Potential England head coaches Stuart Lancaster and Nick Mallett both had interviews for the permanent position to replace Martin Johnson.
Former South Africa and Italy coach Mallett, vastly more experienced than Lancaster, was first sounded out about the possibility of succeeding Johnson, England's 2003 World Cup-winning captain, in December following the former lock's resignation but said he was unavailable then for family reasons.
That opened the door for Lancaster, previously coach of England's reserve Saxons, to take caretaker charge of the Test team for the Six Nations and he responded by guiding a fledgling side to four wins out of five and a runners-up spot behind Grand Slam champions Wales.
In the process the Englishman did much to repair the image of a team tarnished by off-field excesses at last year's World Cup in New Zealand, where England failed to reach their minimum goal of a semi-final spot.
Mallett, after England wrapped up their Six Nations with a convincing 30-9 win over Ireland at Twickenham on Saturday, all but conceded the job to Lancaster, telling South African television: "You can't see the RFU wanting to change a coach when you look at the team and how happy they are."
But recently-installed RFU chief executive Ian Ritchie has repeatedly stressed the search for a new England head coach is a "comparative process".
And such has been the extent of the behind-the-scenes infighting at Twickenham during the past year that it is by no means certain Ritchie's nomination for the post will be accepted without question by the RFU board.
This appointment is particularly sensitive as the next World Cup, in 2015, is in England and the RFU are desperate to go into the tournament with a team capable of winning rugby union's showpiece event for a second time.
Lancaster, having seen the talent coming through the English system, is convinced England can enjoy global glory in four years' time.
"I absolutely believe we can win the 2015 World Cup," he said. "I now have to convince the interview panel I am the right person for the job."

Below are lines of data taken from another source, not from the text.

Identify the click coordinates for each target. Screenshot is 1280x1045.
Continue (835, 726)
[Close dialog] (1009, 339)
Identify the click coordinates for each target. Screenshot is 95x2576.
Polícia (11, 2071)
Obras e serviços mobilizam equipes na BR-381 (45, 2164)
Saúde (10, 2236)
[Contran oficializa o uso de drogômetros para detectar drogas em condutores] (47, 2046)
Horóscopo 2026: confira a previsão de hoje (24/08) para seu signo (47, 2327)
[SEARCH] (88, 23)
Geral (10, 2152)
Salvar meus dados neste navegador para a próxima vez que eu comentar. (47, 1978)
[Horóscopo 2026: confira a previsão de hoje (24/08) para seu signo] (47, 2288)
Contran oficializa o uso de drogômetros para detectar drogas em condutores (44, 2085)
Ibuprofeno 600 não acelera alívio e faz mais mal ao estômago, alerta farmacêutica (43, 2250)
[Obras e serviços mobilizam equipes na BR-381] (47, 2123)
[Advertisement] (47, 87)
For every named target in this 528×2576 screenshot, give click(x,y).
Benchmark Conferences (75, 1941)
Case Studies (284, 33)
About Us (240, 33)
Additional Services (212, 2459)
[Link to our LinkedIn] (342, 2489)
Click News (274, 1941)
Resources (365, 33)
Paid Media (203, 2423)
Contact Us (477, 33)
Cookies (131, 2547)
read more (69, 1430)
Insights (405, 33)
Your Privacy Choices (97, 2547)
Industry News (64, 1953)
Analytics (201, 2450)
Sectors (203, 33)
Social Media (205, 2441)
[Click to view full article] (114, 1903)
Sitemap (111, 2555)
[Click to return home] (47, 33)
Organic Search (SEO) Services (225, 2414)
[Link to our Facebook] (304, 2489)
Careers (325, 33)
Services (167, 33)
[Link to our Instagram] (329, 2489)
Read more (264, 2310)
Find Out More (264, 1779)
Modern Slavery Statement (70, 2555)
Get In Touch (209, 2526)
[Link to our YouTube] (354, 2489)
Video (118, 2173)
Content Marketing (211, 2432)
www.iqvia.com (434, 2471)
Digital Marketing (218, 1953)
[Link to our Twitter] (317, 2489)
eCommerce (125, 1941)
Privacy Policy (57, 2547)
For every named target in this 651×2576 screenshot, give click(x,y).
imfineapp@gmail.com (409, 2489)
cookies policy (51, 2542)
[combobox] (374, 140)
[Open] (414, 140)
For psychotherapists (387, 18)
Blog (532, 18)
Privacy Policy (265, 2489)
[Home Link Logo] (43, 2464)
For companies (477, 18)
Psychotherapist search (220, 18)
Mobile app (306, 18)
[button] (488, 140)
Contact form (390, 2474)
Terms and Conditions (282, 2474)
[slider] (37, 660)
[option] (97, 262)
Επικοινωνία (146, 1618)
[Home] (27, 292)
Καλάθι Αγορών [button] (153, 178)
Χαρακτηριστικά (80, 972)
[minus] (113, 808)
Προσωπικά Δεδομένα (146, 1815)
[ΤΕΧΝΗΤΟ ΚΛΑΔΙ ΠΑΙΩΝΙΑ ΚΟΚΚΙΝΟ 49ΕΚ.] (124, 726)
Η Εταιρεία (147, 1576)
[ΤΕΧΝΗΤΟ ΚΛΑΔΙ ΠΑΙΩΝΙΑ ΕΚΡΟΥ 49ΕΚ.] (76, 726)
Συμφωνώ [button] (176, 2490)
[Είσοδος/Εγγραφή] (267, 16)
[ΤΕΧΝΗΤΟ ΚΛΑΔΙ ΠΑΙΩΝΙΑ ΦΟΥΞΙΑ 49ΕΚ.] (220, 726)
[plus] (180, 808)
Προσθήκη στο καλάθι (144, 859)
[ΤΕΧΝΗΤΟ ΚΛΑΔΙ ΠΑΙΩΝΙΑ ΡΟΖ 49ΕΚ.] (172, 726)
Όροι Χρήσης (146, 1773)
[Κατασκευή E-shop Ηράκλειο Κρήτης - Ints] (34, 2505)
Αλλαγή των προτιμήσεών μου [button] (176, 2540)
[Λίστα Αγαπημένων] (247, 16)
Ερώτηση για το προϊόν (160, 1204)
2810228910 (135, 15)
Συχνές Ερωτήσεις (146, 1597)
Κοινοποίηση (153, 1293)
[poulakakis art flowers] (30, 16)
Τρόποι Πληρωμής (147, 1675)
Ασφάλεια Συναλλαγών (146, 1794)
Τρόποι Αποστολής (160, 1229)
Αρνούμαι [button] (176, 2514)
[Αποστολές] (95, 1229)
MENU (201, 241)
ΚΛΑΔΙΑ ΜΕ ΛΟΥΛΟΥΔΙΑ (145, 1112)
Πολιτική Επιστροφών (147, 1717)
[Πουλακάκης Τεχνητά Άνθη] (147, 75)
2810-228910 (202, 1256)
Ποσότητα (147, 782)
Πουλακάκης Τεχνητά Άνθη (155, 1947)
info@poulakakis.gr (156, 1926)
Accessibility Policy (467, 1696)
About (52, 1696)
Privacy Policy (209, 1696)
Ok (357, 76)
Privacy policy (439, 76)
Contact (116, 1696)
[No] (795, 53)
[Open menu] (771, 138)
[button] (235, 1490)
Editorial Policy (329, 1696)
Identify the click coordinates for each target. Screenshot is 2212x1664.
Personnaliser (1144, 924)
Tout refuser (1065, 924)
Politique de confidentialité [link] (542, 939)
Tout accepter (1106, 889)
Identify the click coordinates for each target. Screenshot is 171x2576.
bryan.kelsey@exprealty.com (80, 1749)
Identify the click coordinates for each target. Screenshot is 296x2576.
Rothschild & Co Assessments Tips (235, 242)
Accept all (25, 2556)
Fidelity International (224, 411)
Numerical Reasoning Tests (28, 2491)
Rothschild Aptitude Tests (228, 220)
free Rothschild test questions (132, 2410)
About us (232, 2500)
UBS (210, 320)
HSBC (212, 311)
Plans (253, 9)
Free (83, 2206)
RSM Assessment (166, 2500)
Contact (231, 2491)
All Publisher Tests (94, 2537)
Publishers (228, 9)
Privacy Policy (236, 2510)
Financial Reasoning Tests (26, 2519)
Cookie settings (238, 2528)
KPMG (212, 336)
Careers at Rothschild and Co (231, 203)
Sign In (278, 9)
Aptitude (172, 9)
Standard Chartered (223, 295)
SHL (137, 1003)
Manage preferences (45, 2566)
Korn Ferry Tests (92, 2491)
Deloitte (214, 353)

Lancaster would, ideally, like England to arrive at the 2015 World Cup with a youthful but experienced side and has outlined how such a side might start its next tilt for the Webb Ellis Trophy with a collective tally of some 663 caps.
"If we look at previous winners of the World Cup, Australia in 1999 had a total of 622 caps in their starting XV, England had 638 in 2003, South Africa had 668 (in 2007) and New Zealand had 709 last year," Lancaster said.
Against Wales in the Six Nations, England fielded a side with just 182 caps and pushed them close before beating France and Ireland.
Lancaster, set to want assistant coaches Graham Rowntree and Andy Farrell to remain if he is appointed, is the first England coach to oversee three away wins in a single Six Nations - a feat not managed even by World Cup-winning boss Clive Woodward - after victories in Edinburgh, Rome and Paris.
"We feel we made progress," Lancaster said. "I think performances have shown that," the former Leeds coach added.
"To go away to France and win, to put 30 points on Ireland at home, to win away in Scotland and Italy and to nearly get across the line against Wales, given the fact we met eight weeks ago, we must have got something right.
"How it unfolds from now I can't control. I'd like to think, irrespective of whether it is me or anyone else, we are in a good place."